American musician and composer (1931–2017)

Priscilla McClure Paetsch (November 18, 1931 – July 19, 2017) was an American violinist, composer, artist, sculptor, horse trainer, and the co-founder of the Paetsch Family Chamber Music Ensemble in Colorado Springs, Colorado.

==Early life and education==
Priscilla McClure Johnson was born in Evanston, Illinois, United States, on November 18, 1931. In 1946, at the age of 15, she wrote and illustrated the children's book How the Eggplant Came to Be which was published by Adventure Trails Publications.

From 1946 to 1950, Paetsch attended The Putney School in Vermont, where she majored in violin, chamber music, and orchestral performance.
 She continued her musical studies at Bennington College in Vermont from 1950 to 1952, majoring in violin performance. After relocating to the University of Wyoming, she earned a Bachelor of Arts degree with a major in violin, followed in 1956 by a Master of Arts degree in music composition, graduating with highest honors.
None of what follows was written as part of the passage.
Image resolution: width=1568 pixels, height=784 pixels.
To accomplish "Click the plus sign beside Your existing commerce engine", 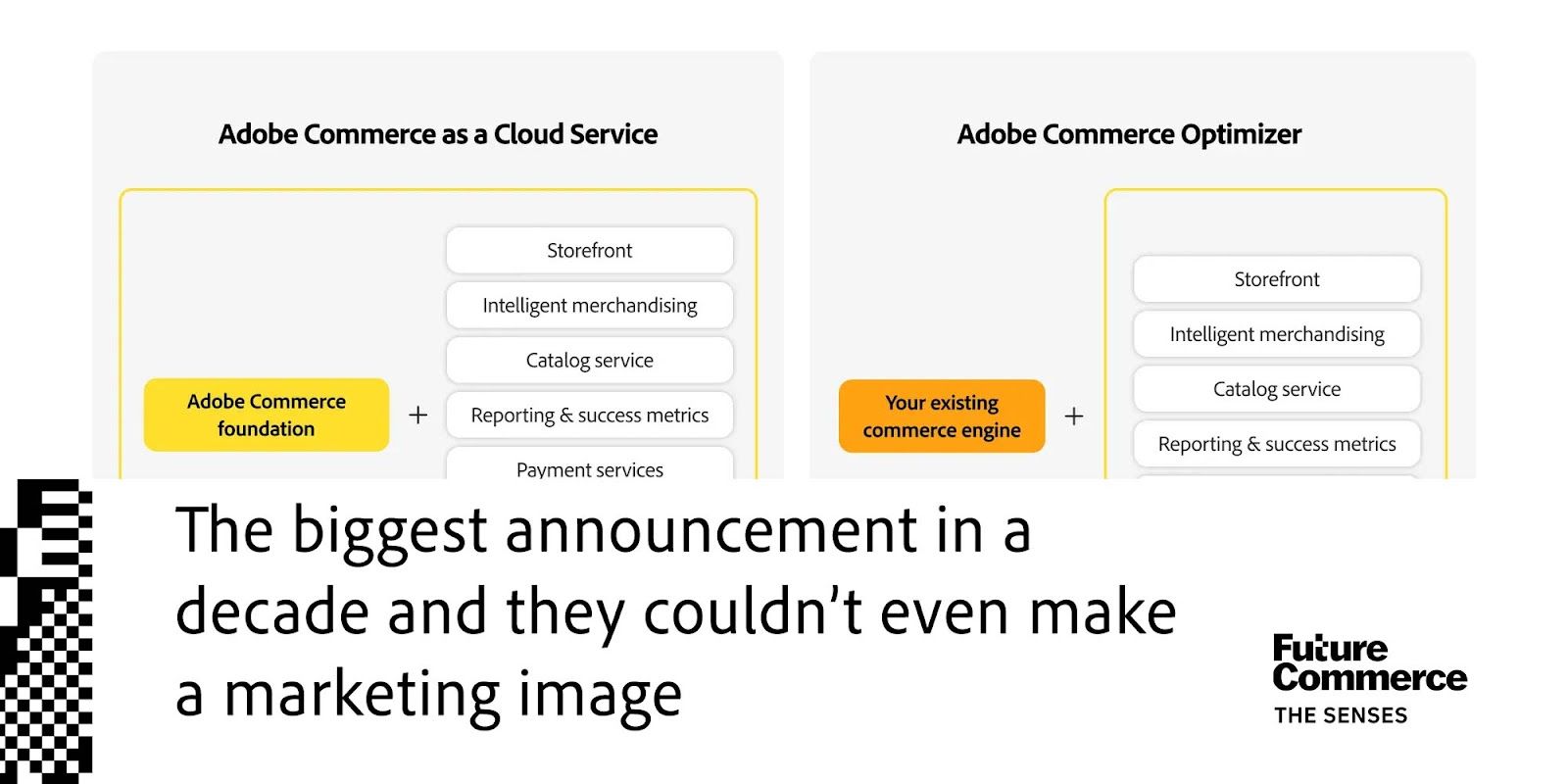I will pos(1074,416).
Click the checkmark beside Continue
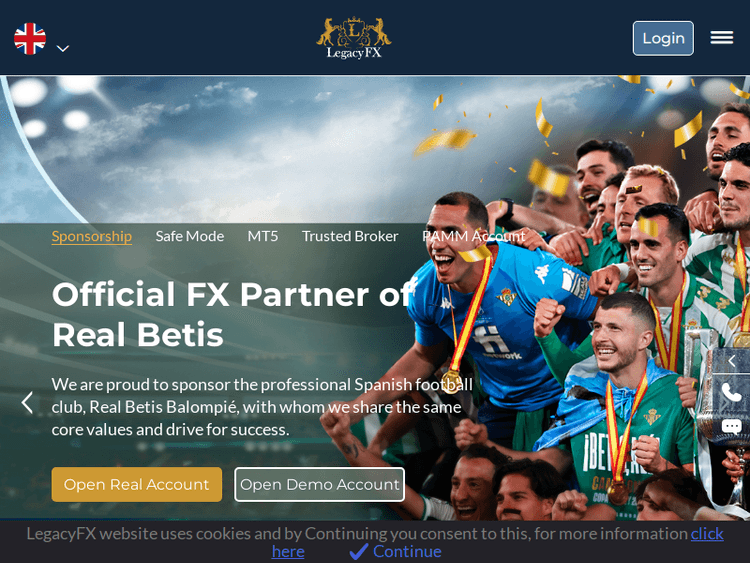Screen dimensions: 750x563 pyautogui.click(x=359, y=552)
Her training also included advanced study at the Aspen Institute of Music in Colorado from 1954 to 1955 and at the Detmold Musikhochschule in Germany in 1957.

== Career ==
Paetsch taught violin, viola, and chamber music as a professor at the University of Wyoming from 1955 to 1956 and at Colorado College from 1955 to 1956.
 She was the Music Director of the World Tour as a violinist and composer from 1956 to 1957 through the Putney Graduate School of Teacher Education. Also In 1957, Paetsch was invited to be a member of the international jury representing the United States in the International Stringed Instrument Competition held in Moscow, Russia.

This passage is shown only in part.